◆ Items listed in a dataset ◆
■ ■ ■ ■ ■ ■ ■
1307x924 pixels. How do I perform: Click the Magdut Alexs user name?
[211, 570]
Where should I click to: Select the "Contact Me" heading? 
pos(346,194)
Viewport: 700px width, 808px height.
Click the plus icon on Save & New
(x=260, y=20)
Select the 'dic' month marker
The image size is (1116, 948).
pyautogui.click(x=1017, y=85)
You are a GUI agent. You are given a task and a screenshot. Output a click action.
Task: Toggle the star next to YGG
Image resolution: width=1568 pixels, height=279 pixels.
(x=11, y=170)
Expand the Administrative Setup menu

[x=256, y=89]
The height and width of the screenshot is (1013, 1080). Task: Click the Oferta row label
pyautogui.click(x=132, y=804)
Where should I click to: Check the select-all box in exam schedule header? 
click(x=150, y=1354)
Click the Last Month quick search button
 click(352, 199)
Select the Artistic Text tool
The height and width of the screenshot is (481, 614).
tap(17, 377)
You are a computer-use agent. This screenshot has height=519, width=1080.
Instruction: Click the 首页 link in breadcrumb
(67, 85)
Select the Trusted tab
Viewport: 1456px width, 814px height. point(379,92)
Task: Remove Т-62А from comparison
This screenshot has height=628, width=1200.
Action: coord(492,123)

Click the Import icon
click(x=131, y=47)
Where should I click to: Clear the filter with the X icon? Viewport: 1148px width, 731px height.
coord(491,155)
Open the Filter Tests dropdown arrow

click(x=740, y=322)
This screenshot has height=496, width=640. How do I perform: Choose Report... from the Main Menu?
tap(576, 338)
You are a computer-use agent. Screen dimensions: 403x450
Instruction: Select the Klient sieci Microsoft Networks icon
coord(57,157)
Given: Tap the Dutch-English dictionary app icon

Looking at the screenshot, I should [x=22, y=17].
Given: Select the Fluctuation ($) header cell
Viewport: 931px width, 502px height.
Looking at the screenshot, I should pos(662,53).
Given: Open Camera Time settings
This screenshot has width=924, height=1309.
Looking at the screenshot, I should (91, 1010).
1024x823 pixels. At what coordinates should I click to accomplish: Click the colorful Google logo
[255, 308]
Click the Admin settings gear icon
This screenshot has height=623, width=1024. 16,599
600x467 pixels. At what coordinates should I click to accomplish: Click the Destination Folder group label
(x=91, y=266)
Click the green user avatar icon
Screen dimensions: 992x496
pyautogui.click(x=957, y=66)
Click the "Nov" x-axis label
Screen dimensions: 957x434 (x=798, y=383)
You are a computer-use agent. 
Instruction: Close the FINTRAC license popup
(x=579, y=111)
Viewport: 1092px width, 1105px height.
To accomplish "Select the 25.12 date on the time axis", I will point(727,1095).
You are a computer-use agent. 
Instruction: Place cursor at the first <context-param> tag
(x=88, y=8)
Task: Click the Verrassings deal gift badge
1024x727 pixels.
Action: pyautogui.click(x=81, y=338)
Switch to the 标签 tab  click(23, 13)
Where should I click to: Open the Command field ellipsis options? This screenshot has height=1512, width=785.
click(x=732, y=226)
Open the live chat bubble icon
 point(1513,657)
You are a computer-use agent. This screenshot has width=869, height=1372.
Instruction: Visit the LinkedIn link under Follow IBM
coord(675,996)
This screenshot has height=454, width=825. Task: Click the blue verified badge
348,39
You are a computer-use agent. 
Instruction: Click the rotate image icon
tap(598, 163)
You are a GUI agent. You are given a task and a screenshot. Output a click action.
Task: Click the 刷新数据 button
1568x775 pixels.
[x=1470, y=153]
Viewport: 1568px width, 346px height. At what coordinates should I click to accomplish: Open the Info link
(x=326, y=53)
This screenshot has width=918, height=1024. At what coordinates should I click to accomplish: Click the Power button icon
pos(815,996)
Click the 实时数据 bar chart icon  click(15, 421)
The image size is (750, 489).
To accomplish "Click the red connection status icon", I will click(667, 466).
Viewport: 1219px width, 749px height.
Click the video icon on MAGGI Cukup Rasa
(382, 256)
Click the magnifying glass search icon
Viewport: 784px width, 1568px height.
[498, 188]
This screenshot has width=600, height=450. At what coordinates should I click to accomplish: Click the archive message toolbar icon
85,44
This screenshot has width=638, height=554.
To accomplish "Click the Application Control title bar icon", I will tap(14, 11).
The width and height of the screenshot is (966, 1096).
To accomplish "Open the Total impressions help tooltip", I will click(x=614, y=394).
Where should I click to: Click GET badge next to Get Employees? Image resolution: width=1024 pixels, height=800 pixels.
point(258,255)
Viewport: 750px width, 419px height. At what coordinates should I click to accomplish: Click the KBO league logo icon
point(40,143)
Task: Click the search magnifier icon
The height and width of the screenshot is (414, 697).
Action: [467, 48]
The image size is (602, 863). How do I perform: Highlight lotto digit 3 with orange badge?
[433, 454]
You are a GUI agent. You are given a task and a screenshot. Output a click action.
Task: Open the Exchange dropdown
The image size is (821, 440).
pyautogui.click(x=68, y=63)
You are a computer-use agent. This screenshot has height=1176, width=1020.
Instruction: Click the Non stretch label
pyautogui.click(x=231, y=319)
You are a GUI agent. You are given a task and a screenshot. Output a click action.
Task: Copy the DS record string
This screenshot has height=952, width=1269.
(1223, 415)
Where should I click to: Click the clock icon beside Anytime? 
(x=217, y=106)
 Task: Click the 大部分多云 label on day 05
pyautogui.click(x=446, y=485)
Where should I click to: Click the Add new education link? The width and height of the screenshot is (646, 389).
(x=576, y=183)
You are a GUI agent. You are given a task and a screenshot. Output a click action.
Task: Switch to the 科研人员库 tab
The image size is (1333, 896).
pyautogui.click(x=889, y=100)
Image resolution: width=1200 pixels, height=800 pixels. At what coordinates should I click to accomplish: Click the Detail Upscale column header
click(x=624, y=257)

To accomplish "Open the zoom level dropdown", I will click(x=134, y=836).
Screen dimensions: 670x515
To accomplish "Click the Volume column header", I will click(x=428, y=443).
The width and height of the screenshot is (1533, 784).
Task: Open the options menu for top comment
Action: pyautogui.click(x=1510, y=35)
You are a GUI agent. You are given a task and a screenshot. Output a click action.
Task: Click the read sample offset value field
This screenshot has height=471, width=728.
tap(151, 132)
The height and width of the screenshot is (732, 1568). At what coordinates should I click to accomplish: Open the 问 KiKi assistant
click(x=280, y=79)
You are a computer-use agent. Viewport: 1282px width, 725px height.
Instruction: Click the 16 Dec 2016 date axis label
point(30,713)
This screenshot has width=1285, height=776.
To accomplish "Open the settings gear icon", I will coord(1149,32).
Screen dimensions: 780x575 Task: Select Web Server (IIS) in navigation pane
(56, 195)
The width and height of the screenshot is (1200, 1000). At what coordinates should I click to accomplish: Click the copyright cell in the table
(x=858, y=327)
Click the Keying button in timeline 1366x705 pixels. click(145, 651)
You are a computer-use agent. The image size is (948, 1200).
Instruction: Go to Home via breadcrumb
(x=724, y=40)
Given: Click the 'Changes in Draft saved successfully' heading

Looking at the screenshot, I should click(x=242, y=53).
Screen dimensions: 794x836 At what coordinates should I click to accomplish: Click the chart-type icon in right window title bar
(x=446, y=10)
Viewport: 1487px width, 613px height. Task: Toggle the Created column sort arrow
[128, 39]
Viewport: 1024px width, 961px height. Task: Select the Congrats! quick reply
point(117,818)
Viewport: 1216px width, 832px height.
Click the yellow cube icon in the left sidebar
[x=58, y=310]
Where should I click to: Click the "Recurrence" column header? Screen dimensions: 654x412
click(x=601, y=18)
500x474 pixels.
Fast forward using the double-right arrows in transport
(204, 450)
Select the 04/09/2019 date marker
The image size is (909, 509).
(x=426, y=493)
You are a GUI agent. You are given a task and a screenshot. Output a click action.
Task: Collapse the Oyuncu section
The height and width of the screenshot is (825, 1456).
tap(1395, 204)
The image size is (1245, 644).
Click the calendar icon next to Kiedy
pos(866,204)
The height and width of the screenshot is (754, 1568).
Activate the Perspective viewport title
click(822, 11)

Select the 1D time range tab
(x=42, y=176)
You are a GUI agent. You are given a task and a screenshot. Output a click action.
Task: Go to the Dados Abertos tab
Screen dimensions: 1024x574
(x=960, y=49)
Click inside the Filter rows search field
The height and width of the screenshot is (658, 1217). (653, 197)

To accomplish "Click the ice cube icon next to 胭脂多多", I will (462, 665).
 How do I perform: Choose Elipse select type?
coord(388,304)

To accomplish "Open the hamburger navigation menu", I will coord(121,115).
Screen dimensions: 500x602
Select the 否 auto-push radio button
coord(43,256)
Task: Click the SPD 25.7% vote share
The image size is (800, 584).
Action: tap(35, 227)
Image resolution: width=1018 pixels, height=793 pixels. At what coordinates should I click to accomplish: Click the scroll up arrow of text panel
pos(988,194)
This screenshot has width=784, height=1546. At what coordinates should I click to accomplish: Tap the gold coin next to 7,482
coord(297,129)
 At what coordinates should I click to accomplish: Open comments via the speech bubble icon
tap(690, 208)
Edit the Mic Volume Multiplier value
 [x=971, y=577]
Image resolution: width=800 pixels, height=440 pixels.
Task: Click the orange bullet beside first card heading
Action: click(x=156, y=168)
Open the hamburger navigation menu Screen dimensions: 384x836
■ ■ ■ ■ ■ ■ ■
◆ What you should do ◆
Whenever the string "Switch" shows up in a line of the entries, copy that line.

◆ Answer section ◆
Switch to the 标签 tab  click(23, 13)
Task: Switch to the 科研人员库 tab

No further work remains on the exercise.